The ESS operates on an MD-shaving schedule: charge from 09:00 to 14:00 (solar peak) and discharge during the two highest MD-risk windows — the 07:00–09:00 morning production ramp-up and the 19:00–21:00 evening peak shift transition. This schedule is reviewed monthly by the energy manager using FusionSolar's demand-response analytics module.
JAKIM's halal certification requirements for food manufacturers focus on ingredient sourcing, production process segregation, and equipment sanitation protocols. There is no explicit restriction on renewable energy installations — however, the manufacturer's JAKIM-accredited internal halal committee had flagged a practical question: would the solar installation require any new third-party contractors to access production areas, and if so, what were the implications for the facility's controlled-access halal production zone protocols?
Trexon addressed this directly in the project risk register. All inverter and battery room installations are in non-production areas (mechanical plant rooms and the dedicated battery room outside the production perimeter). No solar or electrical contractors required entry to the halal production zones at any point during installation. The FusionSolar monitoring system operates on the facility's existing IT network via a separate VLAN with no connection to the production-area OT network.
Trexon prepared a written installation methodology statement for the JAKIM-accredited halal committee, confirming these protocols. The committee reviewed and accepted the statement, confirming no impact on the facility's halal certification status — a confirmation the CFO described as "the question we were most anxious about, answered definitively in writing."
The system was filed under Malaysia's ATAP programme (GP/ST/No.60/2025) as an E2-tariff NEM 3.0 commercial-industrial grid-tied system. At 800 kWp, the system is below the Large Scale Solar connection threshold and was processed under the standard NEM 3.0 commercial track. Grid-energisation was achieved in March 2026, within five months of contract signing — notably ahead of the manufacturer's Q1 2026 EU reporting deadline.
The facility's 24/7 load profile means net export to TNB is minimal: self-consumption over the first two months of operation averaged 94.1%, with the remaining 5.9% exported at ATAP's Displaced Cost rate during low-demand weekend nighttime hours.

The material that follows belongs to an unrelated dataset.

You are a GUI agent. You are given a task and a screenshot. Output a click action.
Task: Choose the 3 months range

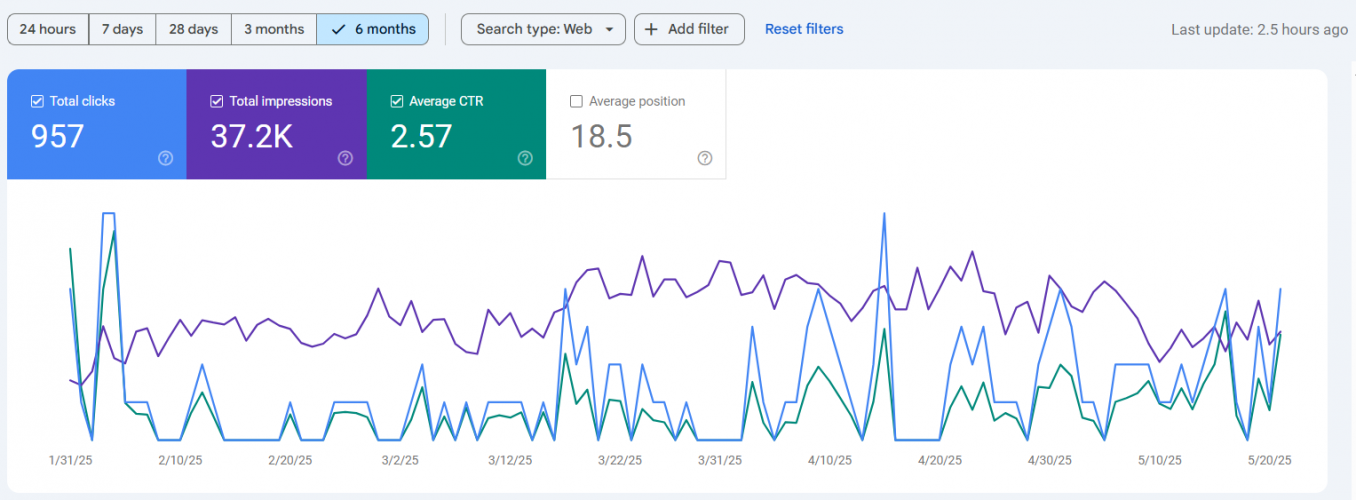[x=274, y=29]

Within 30 days of commissioning, Trexon provided the manufacturer with:
The manufacturer's sustainability manager submitted this package to the EU buyer's supplier portal on 28 March 2026 — three days before the Q1 deadline. The EU buyer accepted the documentation as qualifying Scope 2 renewable energy evidence under its 2026 Supplier Sustainability Programme.
The manufacturer's preferred supplier status was renewed for the 2026–2028 contract cycle. The CFO confirmed that Trexon's ability to package the technical and ESG documentation in a buyer-ready format — rather than delivering raw monitoring data for the internal team to interpret — was a material factor in the project's on-time delivery.

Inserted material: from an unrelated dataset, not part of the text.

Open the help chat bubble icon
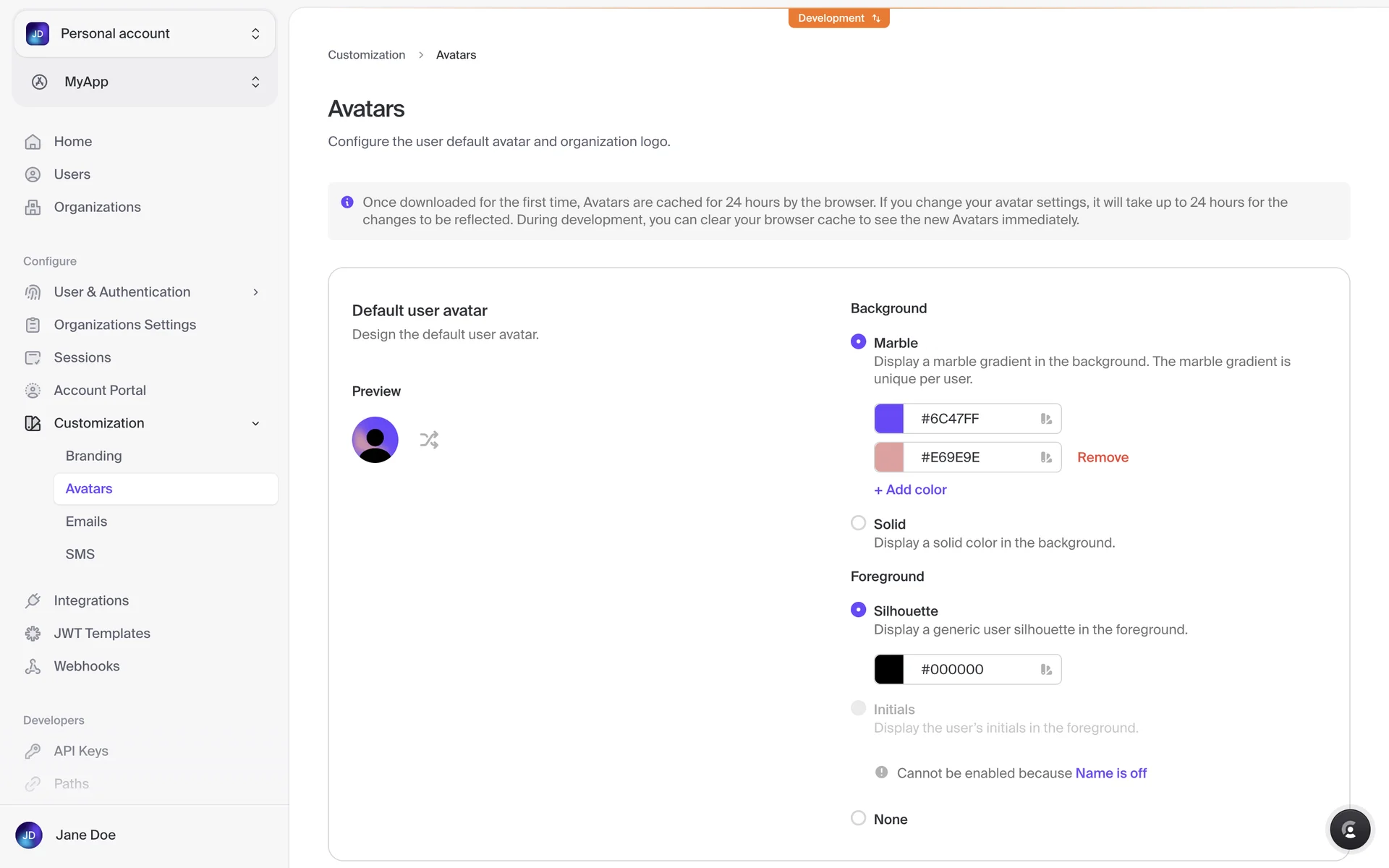 tap(1349, 830)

Generation performance: Average monthly generation: 92,600 kWh — a specific yield of 1,389 kWh/kWp/year, consistent with Shah Alam's irradiance profile.
Savings breakdown: Average monthly TNB bill reduction: RM 31,700: - Energy consumption savings: RM 25,100/month (92,600 kWh × blended E2 consumption rate) - MD charge reduction: RM 6,600/month (IQF compressor start ESS discharge reducing MD registration from 2,520 kW average to 2,300 kW average, a 220 kW reduction at RM 30.00/kW E2 MD rate)
Projected annual savings: RM 380,400. System installed cost: approximately RM 1.87 million. Simple payback: 4.9 years.
Environmental performance: The system displaces approximately 1,105 tonnes of CO₂ equivalent per year — the figure now cited in the manufacturer's annual sustainability disclosure to all export buyers.
Note: Financial figures represent indicative modelling based on Trexon installation data and TNB E2 tariff schedules. Client details are anonymised per B2B confidentiality.